Three Democrat senators sent a letter to NFL Commissioner Roger Goodell protesting the two-game suspension meted out to Baltimore Ravens running back Ray Rice.
“We were dismayed to learn of the National Football League’s plainly inadequate remedy imposed on Baltimore Ravens running back Ray Rice for hitting his then-fiancee hard enough to knock her unconscious and then dragging her out of an elevator,” Senators Tammy Baldwin (WI), Chris Murphy (CT), and Richard Blumenthal (CT) wrote the NFL commissioner. They urge the NFL and the Ravens to re-adjudicate the matter and issue a stiffer penalty.
The lawmakers don’t address the legal system’s response to the Atlantic City incident, which resulted in Rice avoiding any sentence of incarceration through a pre-trial diversion program.
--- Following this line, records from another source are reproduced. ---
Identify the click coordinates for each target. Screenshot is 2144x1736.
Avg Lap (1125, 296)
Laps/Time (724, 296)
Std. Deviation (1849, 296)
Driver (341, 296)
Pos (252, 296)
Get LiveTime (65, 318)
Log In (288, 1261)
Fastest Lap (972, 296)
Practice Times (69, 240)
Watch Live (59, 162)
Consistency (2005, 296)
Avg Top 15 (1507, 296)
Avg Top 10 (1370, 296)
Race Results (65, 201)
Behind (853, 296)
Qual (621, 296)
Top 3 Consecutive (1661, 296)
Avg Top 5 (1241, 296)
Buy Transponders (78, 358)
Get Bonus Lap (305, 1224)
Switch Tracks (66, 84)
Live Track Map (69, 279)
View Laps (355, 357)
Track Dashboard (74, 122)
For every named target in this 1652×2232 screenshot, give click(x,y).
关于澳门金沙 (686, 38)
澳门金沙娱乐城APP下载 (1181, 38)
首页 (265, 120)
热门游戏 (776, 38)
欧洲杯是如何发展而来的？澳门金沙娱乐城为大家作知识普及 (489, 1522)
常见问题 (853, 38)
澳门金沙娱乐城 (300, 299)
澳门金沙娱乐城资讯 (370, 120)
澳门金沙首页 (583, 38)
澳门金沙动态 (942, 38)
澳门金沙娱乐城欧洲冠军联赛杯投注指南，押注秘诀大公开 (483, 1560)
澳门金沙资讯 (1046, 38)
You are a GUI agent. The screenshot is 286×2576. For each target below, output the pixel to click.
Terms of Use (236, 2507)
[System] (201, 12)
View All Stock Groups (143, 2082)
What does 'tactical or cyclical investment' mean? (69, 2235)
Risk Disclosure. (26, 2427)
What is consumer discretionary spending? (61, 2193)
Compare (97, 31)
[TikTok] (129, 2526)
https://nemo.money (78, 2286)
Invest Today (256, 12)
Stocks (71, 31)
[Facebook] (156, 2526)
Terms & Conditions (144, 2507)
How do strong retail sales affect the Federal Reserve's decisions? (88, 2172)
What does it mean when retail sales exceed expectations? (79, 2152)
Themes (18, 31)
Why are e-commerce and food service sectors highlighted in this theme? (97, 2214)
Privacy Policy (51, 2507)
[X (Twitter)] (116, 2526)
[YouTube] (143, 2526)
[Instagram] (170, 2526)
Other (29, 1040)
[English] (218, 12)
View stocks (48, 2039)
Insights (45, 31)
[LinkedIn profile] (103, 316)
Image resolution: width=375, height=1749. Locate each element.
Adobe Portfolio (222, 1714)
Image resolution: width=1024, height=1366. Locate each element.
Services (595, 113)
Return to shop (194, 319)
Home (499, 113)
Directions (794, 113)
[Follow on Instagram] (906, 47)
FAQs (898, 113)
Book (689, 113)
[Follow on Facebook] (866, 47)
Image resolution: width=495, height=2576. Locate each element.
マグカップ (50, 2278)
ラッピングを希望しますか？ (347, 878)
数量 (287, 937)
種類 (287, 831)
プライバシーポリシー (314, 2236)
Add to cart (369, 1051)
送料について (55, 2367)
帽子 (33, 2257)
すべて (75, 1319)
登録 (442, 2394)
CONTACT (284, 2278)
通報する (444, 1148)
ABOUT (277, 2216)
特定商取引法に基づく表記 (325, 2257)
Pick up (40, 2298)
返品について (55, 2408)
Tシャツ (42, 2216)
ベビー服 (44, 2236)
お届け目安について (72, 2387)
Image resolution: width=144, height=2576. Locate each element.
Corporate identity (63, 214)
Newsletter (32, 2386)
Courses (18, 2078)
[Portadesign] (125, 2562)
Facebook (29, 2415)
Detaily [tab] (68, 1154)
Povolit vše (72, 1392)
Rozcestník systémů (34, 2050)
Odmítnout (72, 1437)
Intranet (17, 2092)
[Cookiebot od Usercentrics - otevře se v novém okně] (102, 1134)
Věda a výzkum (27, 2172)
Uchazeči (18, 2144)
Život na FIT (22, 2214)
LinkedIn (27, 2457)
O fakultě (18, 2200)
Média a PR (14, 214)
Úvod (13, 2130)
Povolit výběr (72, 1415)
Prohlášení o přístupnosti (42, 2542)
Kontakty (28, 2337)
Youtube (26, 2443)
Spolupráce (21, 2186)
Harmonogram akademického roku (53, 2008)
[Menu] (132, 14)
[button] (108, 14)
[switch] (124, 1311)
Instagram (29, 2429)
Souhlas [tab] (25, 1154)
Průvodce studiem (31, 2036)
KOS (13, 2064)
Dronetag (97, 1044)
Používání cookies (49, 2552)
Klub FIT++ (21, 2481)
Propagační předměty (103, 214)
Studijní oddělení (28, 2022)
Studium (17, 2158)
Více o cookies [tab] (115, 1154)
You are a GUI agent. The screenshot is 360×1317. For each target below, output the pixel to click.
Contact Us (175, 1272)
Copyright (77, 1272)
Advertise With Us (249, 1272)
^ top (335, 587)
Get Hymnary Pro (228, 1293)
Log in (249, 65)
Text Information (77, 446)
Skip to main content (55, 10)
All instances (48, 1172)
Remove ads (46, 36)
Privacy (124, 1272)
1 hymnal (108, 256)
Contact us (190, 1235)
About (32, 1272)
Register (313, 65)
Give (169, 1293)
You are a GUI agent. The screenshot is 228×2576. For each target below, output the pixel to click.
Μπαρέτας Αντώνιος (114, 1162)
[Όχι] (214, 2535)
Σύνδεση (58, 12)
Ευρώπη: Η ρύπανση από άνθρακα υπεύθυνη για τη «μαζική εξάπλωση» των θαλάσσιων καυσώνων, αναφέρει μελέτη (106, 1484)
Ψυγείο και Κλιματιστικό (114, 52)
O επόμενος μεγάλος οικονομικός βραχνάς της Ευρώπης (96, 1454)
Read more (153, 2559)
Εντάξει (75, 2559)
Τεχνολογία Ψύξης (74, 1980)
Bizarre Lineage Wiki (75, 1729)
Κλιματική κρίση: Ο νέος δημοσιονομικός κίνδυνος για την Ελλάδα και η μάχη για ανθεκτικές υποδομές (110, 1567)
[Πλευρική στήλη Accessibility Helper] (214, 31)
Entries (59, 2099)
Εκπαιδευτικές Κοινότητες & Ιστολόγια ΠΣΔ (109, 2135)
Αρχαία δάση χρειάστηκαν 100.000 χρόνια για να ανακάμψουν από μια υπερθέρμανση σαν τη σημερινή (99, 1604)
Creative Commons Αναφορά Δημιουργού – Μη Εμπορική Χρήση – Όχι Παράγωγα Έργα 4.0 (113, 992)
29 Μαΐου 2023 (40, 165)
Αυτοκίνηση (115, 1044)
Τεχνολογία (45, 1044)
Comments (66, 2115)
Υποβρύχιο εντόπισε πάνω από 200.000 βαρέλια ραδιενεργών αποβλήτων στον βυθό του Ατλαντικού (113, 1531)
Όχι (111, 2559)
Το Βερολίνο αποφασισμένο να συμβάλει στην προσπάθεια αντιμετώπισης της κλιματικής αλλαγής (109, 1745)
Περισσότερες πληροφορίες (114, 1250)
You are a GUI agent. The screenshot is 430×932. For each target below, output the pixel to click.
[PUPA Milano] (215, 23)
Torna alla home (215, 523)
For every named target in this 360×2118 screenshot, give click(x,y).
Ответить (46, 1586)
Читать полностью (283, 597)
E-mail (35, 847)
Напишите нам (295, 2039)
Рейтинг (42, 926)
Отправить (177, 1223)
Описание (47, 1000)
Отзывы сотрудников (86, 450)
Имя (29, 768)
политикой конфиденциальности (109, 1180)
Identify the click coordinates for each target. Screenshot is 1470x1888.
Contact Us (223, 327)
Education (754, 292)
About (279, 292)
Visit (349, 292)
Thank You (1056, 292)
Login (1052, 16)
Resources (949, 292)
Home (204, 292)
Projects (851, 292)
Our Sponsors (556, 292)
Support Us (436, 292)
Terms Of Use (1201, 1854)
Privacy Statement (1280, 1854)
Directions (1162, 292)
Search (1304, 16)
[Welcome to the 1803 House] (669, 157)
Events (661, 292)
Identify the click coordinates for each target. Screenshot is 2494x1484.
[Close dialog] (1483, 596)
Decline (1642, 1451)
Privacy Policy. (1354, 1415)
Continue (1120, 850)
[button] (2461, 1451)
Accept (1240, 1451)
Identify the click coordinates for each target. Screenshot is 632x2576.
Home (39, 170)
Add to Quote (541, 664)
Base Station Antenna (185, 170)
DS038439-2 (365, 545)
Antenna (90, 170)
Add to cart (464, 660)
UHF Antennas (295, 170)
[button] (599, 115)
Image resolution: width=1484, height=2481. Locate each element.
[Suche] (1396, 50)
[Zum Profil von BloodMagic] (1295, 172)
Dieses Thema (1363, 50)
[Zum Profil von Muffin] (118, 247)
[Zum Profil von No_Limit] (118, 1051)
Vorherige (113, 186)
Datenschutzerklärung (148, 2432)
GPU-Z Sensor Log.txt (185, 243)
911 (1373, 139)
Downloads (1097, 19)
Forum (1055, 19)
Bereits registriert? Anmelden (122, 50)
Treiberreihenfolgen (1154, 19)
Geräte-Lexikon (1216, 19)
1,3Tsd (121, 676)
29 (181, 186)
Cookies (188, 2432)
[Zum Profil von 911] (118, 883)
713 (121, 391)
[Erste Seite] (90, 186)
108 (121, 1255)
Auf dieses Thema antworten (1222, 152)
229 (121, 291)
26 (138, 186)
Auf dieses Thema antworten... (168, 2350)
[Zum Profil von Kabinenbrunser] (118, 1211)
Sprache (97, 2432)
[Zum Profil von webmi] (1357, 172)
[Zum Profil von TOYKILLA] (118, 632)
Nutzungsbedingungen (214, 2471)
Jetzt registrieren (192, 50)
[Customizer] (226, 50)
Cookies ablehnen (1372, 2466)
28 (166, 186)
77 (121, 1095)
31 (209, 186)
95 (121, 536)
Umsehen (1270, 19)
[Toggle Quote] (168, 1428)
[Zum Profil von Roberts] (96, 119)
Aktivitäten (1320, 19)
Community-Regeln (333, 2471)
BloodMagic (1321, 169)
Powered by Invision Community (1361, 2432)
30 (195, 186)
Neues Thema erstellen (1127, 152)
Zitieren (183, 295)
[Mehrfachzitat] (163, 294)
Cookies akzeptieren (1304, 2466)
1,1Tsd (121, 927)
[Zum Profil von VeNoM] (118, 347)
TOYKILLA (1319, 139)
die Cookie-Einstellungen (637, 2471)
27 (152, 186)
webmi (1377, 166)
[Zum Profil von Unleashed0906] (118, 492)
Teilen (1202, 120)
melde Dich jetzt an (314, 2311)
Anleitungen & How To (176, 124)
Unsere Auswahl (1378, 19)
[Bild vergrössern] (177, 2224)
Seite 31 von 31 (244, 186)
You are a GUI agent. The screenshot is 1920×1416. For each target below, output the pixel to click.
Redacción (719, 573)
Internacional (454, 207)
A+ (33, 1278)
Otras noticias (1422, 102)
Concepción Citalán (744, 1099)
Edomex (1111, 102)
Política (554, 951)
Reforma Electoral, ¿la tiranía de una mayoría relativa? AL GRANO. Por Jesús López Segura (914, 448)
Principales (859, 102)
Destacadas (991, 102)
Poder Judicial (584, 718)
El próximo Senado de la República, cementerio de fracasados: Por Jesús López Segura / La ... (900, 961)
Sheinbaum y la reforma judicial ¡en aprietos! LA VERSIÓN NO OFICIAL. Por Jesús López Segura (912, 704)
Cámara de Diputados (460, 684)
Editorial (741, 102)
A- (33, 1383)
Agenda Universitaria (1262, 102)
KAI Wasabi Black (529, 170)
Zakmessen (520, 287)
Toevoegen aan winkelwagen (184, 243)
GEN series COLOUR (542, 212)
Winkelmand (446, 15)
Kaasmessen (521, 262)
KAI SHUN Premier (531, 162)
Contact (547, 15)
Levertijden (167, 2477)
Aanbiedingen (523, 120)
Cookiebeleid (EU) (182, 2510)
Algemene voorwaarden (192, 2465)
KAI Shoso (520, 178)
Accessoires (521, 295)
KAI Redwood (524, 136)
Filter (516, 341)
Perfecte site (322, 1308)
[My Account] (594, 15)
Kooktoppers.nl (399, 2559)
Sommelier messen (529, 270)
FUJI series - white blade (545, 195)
Janay Palmer, the victim of the elevator abuse, has since married the running back.
“We have to remain consistent,” Goodell told reporters on on Friday in response to criticism of the NFL’s handling of the matter. “We can’t just make up the discipline. It has be consistent with other cases, and it was in this matter.” Goodell points out that Rice does not have a history of lawbreaking or of allegations of domestic violence.
Rice earlier this week apologized for the incident, which he calls “the biggest mistake of my life.”